UBS, however, flagged that lower lending and deposit volumes as well as lower interest rates in Switzerland could impact the bank’s wealth management division.

“In the second quarter of 2024, we expect a low-to-mid single-digit decline in net interest income in global wealth management,” the bank said in a statement.

Net income attributable to shareholders for Switzerland’s largest bank came in at US$1.8 billion, better than a company-provided consensus estimate of US$602 million and a profit of US$1 billion in the same period a year earlier.

“UBS reported a massive beat for 1Q24 on higher revenues... and lower costs,” Vontobel analysts said.

They noted the main boost had come from “non-core” businesses inherited from Credit Suisse that UBS plans to exit, but all operating divisions reported solid results.

UBS also said that it achieved an additional US$1 billion in gross cost savings in the first quarter, taking total savings since the merger to US$5 billion. It is aiming to achieve another US$1.5 billion in savings by the end of the year.

The first merger of two global systemically important banks – orchestrated by the Swiss authorities who feared that scandal-ridden Credit Suisse was on the brink of collapse – was completed in June 2023, after which UBS posted two consecutive quarters of losses due to the costs of absorbing its rival.

Despite the shotgun nature of the takeover, investors have been upbeat about UBS’s prospects given the low acquisition costs and its huge increase in assets.
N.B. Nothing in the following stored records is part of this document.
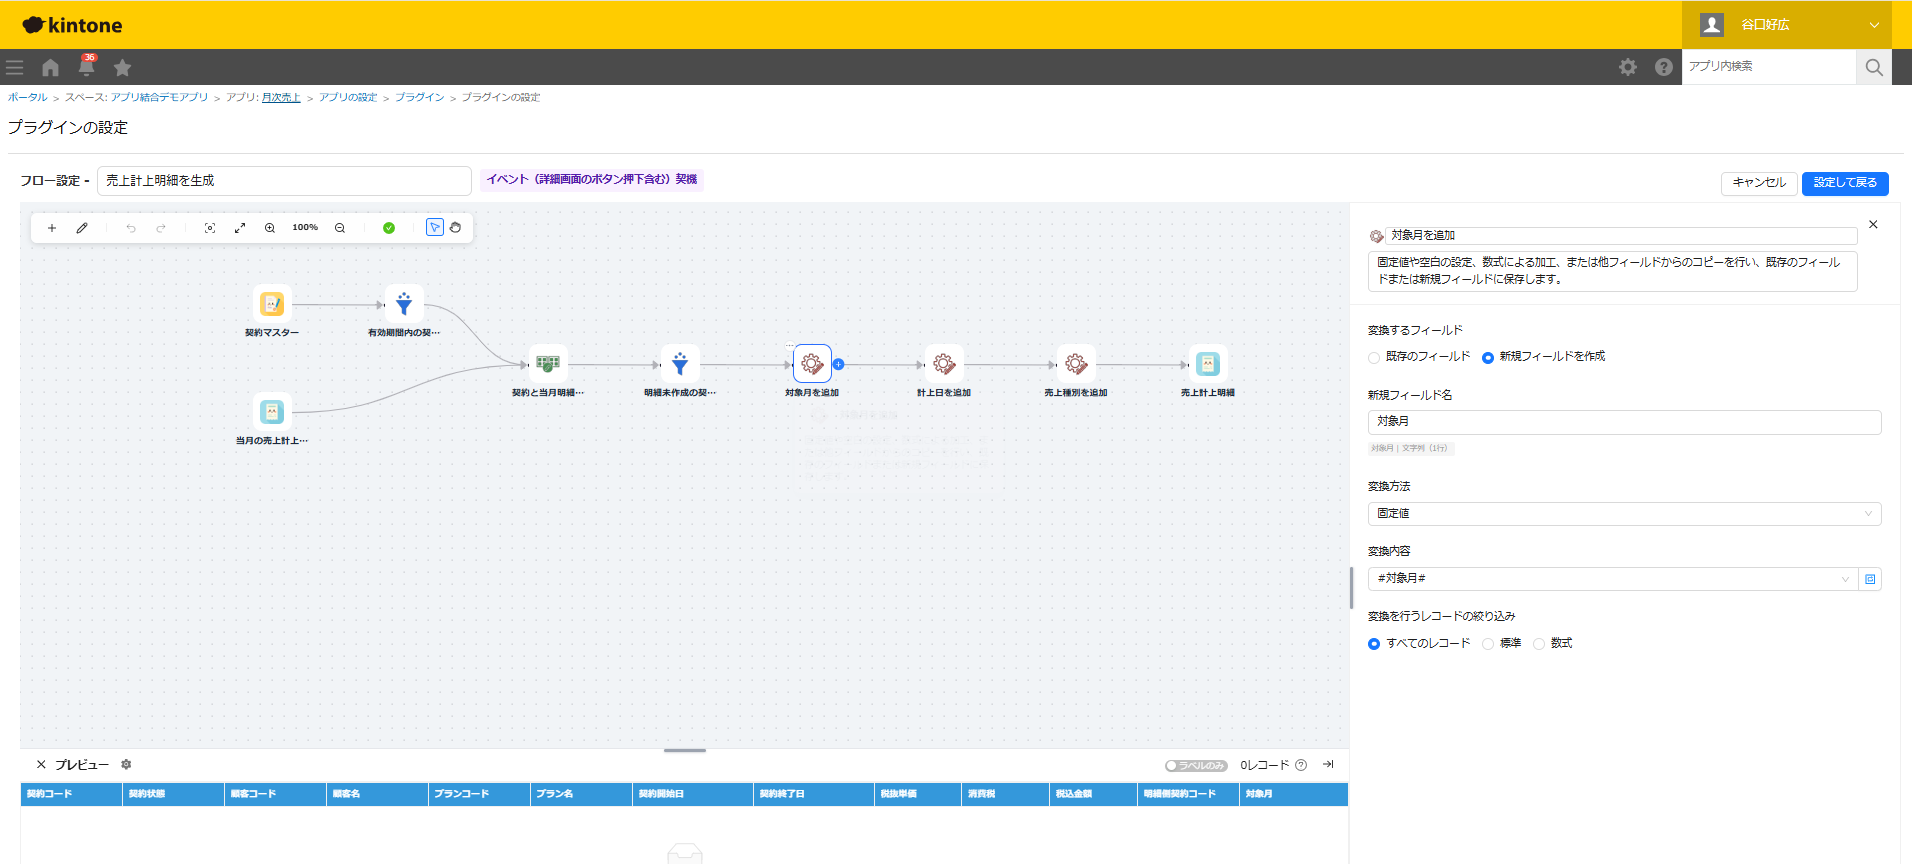Viewport: 1912px width, 864px height.
Task: Click the zoom out magnifier icon
Action: 340,228
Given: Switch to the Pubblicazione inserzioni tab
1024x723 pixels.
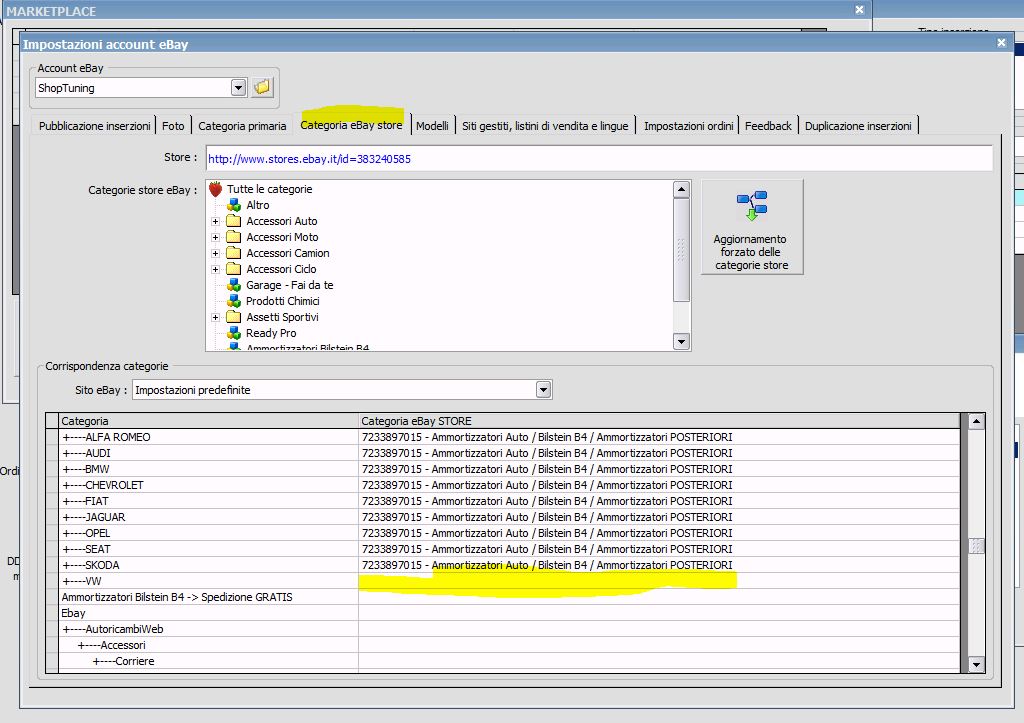Looking at the screenshot, I should 95,126.
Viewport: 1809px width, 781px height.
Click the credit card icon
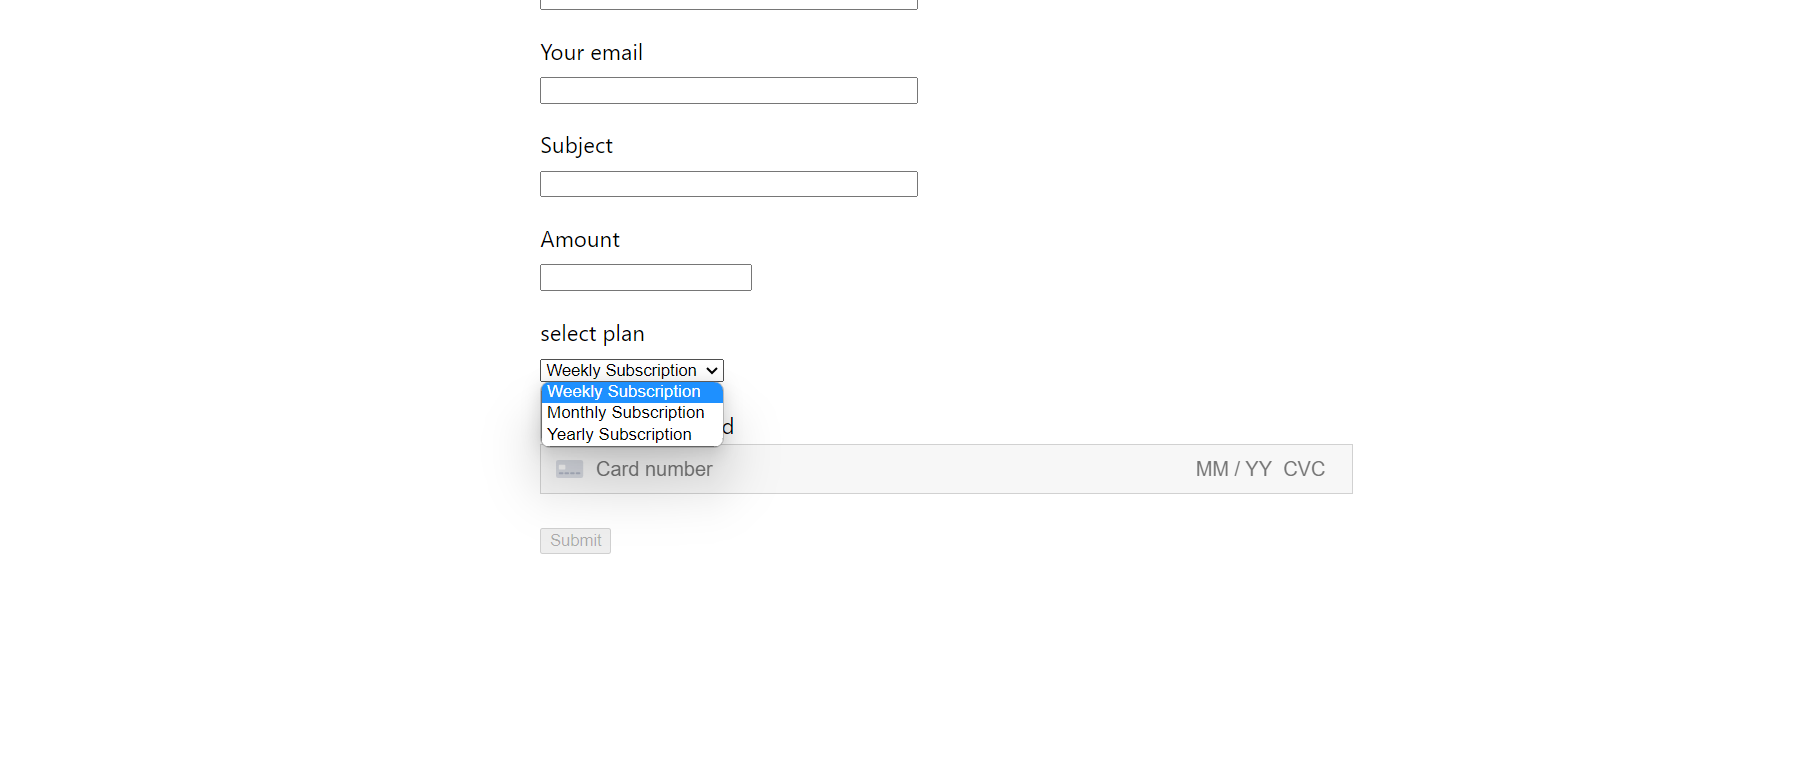[x=569, y=469]
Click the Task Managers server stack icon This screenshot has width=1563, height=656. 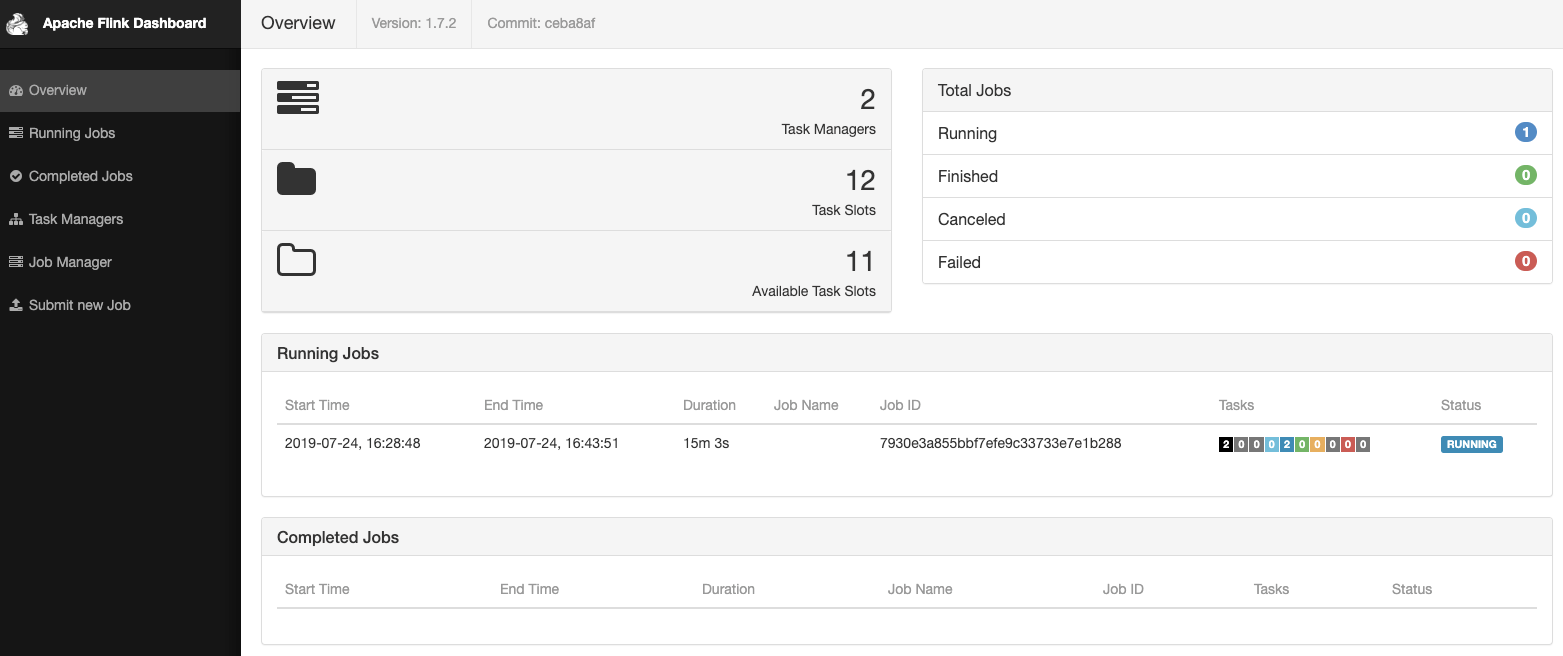click(297, 98)
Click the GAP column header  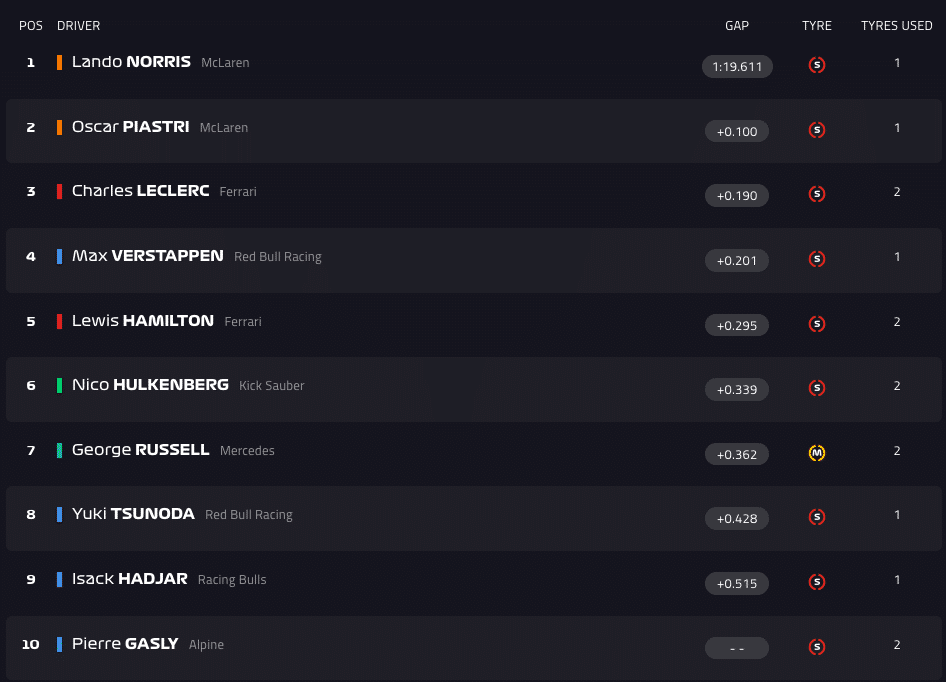737,26
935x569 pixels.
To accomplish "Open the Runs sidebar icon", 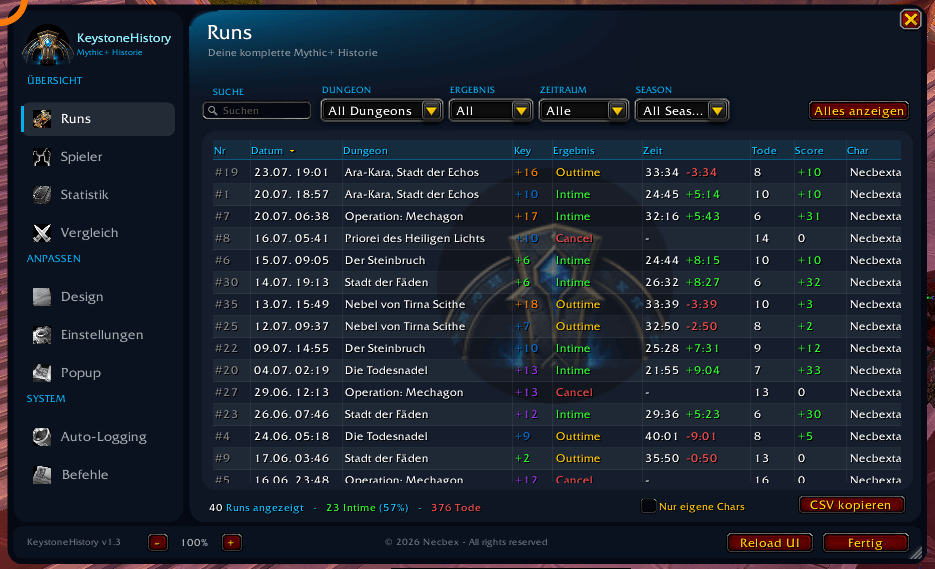I will [42, 119].
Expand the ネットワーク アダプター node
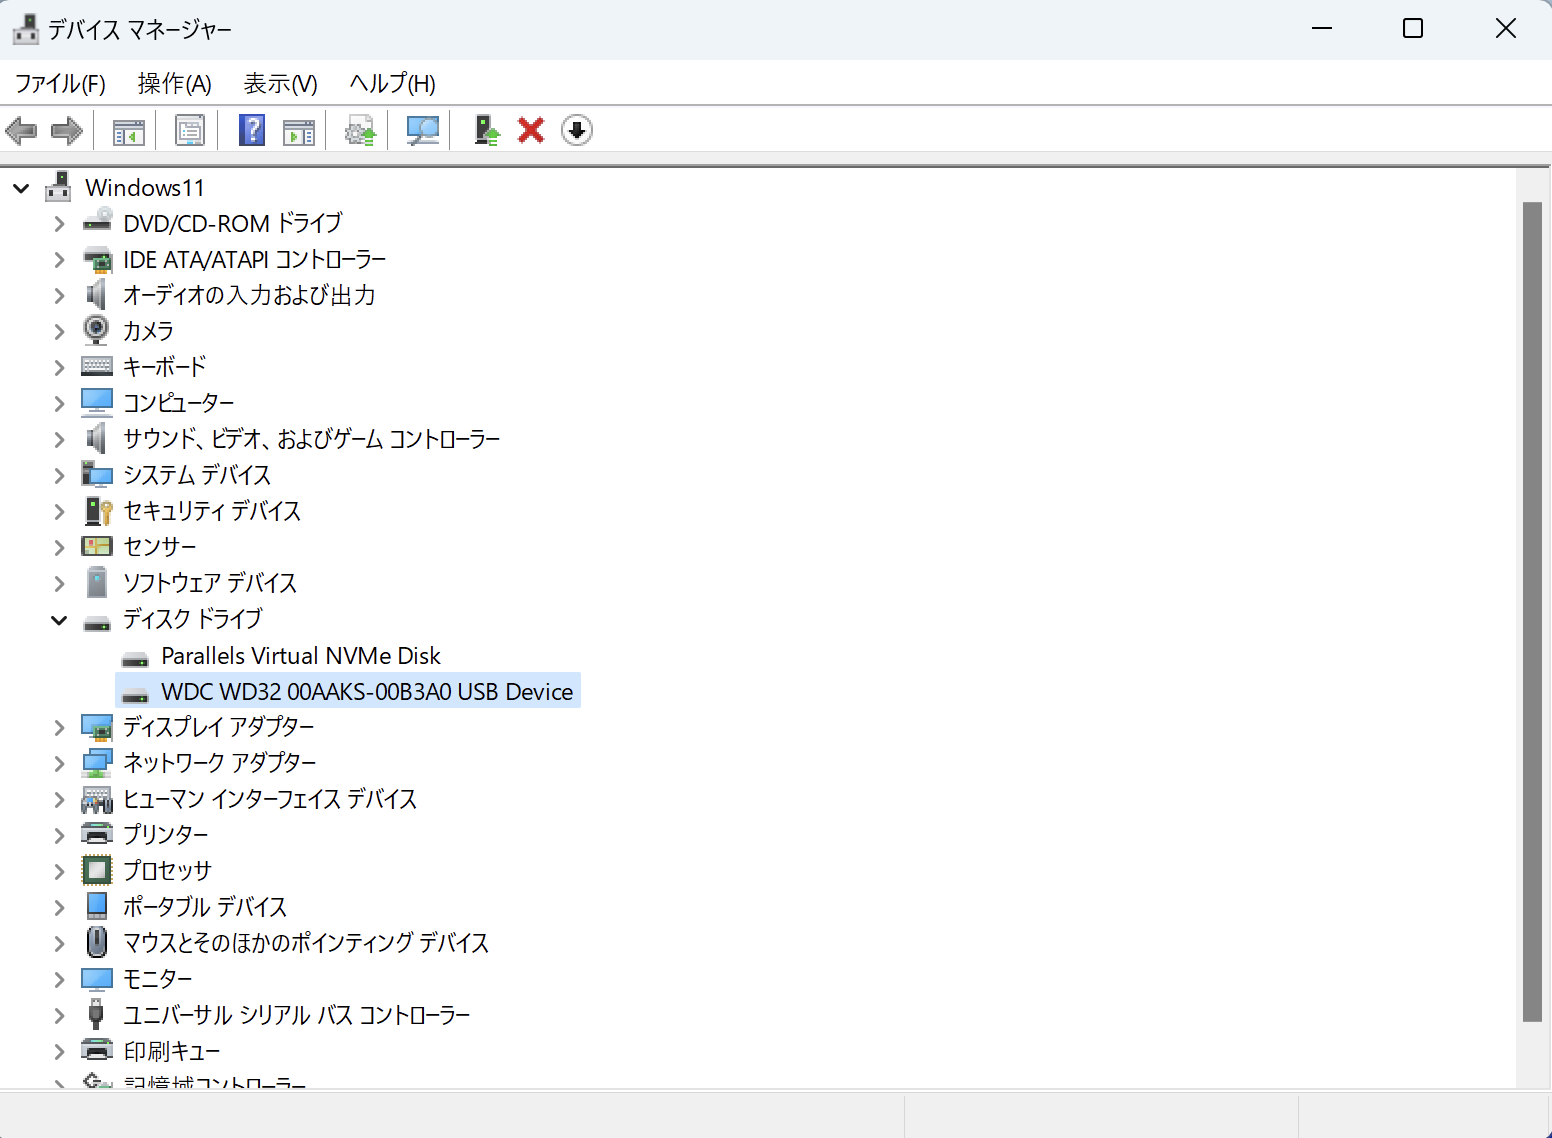The width and height of the screenshot is (1552, 1138). point(59,764)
Shares in the bank have climbed some 40 per cent over the past year.

2024 is expected to be a pivotal year for UBS as it tackles some of the trickier stages of integration such as combining separate IT systems and legal entities, as well as migrating clients from Credit Suisse to UBS.

With the merger, UBS’s balance sheet has expanded to more than US$1.6 trillion, nearly twice the size of Switzerland’s economy and worrying regulators who fear huge consequences should the bank run into trouble.

Switzerland’s government recently laid out plans for how to police banks deemed “too big to fail” and tougher capital rules are expected sometime in the next few years.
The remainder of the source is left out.